Where a line in the records below includes "will", pull that line out.

[[ PROVIDED MATERIAL, beginning ]]

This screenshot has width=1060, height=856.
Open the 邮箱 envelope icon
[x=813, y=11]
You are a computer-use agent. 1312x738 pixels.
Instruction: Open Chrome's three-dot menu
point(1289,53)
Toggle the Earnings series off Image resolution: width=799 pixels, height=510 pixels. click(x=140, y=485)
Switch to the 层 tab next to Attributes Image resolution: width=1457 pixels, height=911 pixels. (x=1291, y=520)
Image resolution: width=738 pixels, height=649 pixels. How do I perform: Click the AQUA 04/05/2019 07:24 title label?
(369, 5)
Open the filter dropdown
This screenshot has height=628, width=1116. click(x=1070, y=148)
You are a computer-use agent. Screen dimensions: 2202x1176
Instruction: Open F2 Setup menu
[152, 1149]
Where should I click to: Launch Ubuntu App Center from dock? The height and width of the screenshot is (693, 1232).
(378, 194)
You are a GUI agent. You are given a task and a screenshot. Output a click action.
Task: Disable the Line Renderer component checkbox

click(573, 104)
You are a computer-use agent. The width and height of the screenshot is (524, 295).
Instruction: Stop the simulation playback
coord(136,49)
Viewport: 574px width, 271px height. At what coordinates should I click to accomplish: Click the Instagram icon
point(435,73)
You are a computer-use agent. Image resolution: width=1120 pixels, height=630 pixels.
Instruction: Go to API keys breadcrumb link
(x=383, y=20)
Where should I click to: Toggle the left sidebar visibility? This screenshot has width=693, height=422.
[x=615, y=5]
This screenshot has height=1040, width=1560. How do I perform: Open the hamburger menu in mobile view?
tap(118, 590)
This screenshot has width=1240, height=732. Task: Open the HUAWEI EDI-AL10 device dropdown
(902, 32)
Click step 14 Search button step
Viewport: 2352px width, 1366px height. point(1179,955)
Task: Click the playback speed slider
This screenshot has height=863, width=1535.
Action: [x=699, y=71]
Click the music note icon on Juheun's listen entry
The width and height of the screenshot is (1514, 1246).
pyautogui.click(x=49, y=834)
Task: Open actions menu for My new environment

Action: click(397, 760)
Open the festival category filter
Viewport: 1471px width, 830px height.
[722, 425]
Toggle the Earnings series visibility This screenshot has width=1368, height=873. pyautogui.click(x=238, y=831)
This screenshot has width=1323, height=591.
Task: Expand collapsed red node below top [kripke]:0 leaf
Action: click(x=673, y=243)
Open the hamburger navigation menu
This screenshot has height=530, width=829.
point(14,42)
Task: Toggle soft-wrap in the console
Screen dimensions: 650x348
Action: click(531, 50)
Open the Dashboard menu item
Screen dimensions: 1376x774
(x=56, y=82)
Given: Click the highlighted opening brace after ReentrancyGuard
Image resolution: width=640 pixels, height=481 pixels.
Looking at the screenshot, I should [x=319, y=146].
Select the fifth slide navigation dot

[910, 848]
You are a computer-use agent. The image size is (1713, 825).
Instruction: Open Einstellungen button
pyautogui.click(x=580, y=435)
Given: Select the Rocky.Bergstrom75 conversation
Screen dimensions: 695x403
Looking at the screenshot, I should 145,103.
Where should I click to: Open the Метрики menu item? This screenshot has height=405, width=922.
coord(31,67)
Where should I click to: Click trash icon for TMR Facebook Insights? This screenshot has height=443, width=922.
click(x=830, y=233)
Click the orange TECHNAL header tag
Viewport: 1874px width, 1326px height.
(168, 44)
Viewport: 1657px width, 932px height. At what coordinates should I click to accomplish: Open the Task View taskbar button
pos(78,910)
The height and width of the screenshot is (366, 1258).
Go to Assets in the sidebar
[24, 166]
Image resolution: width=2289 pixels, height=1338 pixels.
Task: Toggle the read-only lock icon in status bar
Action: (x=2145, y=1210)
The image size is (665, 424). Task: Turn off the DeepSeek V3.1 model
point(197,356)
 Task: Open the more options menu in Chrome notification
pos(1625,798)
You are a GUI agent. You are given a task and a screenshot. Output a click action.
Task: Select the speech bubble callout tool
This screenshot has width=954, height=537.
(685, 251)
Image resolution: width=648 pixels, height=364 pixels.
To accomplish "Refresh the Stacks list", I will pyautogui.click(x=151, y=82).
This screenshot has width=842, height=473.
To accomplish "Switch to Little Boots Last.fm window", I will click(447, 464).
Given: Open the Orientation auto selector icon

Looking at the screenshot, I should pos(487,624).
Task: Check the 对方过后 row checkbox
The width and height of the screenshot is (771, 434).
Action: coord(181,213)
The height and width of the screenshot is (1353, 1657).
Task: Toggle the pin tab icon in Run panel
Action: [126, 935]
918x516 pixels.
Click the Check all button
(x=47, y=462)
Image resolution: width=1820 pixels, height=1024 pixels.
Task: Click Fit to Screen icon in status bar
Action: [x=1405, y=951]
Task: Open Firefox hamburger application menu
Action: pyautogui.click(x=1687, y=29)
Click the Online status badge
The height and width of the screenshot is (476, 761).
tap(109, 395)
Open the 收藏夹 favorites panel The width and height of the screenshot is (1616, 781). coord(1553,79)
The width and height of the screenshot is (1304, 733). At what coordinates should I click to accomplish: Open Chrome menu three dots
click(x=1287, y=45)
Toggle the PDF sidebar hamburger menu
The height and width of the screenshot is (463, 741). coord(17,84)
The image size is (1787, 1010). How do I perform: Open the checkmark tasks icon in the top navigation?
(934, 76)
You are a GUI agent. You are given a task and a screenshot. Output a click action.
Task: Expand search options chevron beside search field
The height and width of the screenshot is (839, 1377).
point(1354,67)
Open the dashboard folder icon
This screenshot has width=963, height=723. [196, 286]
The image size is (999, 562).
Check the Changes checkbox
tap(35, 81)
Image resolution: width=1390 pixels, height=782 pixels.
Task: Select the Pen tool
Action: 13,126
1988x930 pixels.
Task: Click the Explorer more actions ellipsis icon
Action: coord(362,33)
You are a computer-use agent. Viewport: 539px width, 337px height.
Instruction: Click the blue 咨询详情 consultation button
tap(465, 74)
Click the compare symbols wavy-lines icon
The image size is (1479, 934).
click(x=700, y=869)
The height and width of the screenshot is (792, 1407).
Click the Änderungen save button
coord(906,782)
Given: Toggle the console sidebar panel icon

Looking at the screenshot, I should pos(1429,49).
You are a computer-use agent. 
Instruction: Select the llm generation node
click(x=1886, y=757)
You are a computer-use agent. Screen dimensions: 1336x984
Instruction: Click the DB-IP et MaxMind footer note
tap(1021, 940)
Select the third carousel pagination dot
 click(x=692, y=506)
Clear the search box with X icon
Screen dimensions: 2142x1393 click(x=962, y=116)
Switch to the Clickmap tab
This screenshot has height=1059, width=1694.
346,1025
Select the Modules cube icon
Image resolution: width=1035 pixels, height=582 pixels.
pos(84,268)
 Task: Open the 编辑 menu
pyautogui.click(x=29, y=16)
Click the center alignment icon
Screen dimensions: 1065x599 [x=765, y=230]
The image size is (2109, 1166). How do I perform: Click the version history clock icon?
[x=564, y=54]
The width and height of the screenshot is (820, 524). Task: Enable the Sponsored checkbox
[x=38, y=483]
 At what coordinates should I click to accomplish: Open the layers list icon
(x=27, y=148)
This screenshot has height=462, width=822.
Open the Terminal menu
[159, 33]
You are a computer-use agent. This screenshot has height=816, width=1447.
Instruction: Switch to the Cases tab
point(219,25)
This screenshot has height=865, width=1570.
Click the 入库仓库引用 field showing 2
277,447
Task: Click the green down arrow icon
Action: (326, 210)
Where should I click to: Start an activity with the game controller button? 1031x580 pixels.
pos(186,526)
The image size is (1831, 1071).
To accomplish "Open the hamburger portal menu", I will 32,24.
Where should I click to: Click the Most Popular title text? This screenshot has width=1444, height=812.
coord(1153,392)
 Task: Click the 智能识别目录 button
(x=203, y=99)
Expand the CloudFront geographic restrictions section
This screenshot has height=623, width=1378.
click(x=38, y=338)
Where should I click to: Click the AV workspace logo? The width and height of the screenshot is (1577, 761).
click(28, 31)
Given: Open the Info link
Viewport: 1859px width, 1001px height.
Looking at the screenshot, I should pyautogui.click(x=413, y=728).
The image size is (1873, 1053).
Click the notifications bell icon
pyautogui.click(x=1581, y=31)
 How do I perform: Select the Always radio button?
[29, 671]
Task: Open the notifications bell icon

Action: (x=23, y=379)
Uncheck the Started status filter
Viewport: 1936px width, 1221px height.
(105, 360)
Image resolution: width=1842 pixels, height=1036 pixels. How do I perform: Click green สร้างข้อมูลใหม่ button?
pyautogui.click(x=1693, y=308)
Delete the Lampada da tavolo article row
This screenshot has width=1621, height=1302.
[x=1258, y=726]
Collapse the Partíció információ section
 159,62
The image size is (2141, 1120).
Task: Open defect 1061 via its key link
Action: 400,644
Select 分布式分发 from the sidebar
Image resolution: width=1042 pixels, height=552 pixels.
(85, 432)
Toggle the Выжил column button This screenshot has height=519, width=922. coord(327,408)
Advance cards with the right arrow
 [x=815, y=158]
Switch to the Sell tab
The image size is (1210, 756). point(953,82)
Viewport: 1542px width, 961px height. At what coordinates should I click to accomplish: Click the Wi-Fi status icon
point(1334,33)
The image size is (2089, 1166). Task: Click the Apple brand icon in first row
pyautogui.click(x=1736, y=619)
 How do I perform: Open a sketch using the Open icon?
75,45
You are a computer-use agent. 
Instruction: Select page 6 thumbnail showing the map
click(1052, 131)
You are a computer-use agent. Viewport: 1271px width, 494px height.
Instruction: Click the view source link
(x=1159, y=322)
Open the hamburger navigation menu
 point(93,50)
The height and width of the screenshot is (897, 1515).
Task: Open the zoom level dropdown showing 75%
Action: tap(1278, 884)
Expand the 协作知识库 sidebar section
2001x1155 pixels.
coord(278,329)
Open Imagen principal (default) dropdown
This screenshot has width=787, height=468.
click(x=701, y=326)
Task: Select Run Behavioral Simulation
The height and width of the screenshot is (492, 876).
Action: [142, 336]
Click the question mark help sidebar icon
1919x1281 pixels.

[[ PROVIDED MATERIAL, end ]]

**REPLY**
To accomplish "Refresh the Stacks list", I will pyautogui.click(x=151, y=82).
To accomplish "Switch to Little Boots Last.fm window", I will click(447, 464).
To accomplish "Open the hamburger portal menu", I will 32,24.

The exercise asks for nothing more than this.